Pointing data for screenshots
○ ○ ○ ○

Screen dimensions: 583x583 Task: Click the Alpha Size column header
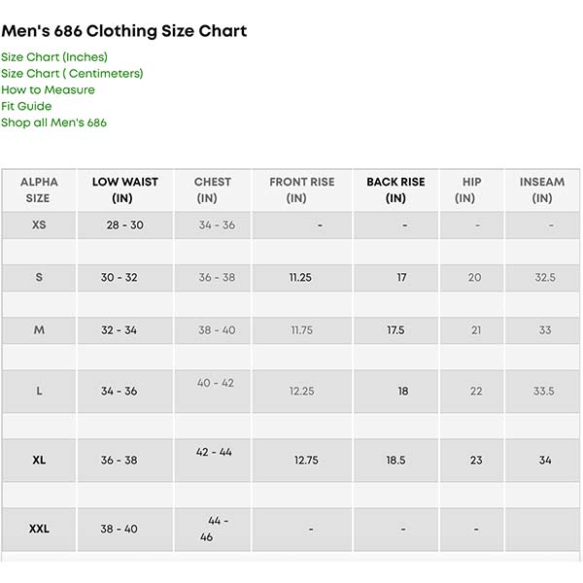(x=39, y=189)
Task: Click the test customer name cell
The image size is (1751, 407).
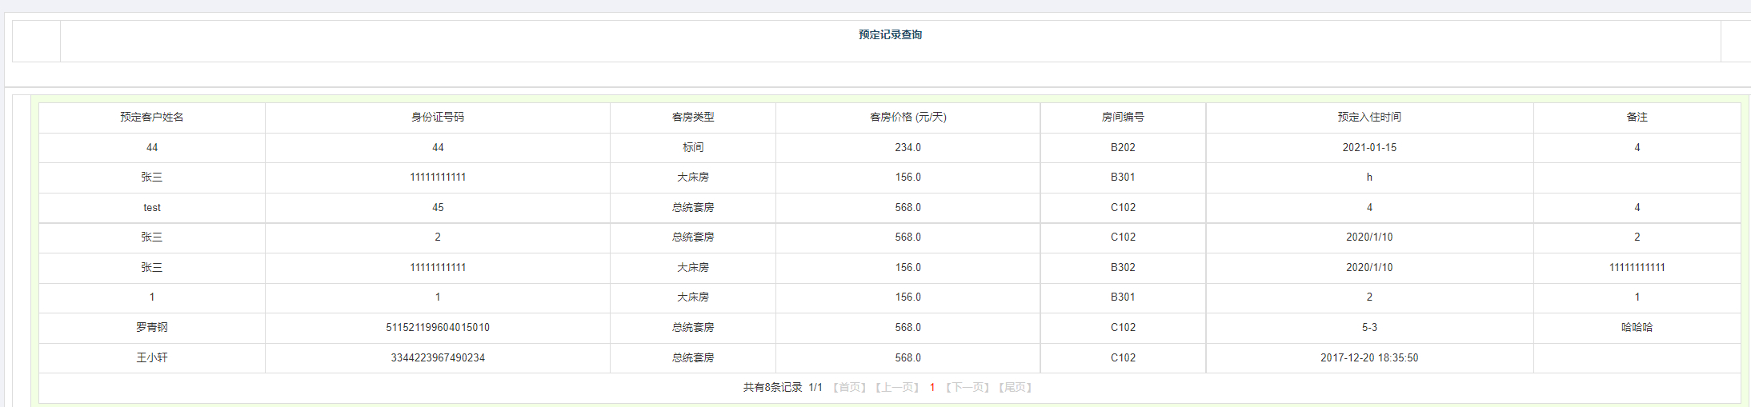Action: tap(152, 208)

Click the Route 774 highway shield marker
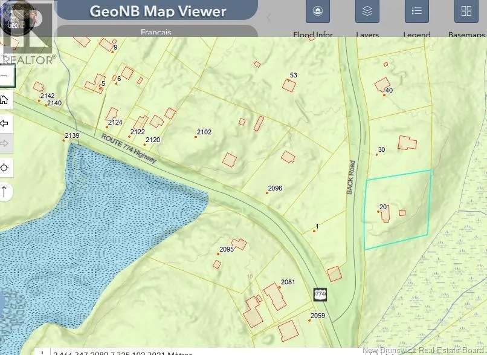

○ ○ ○ ○

Reproduce every line of the entries above word for word, leaving out the pictures.

Output below ::
Screen dimensions: 583x583 Task: Click the Alpha Size column header
(x=39, y=189)
Task: Click the test customer name cell
The image size is (1751, 407).
Action: tap(152, 208)

Click the Route 774 highway shield marker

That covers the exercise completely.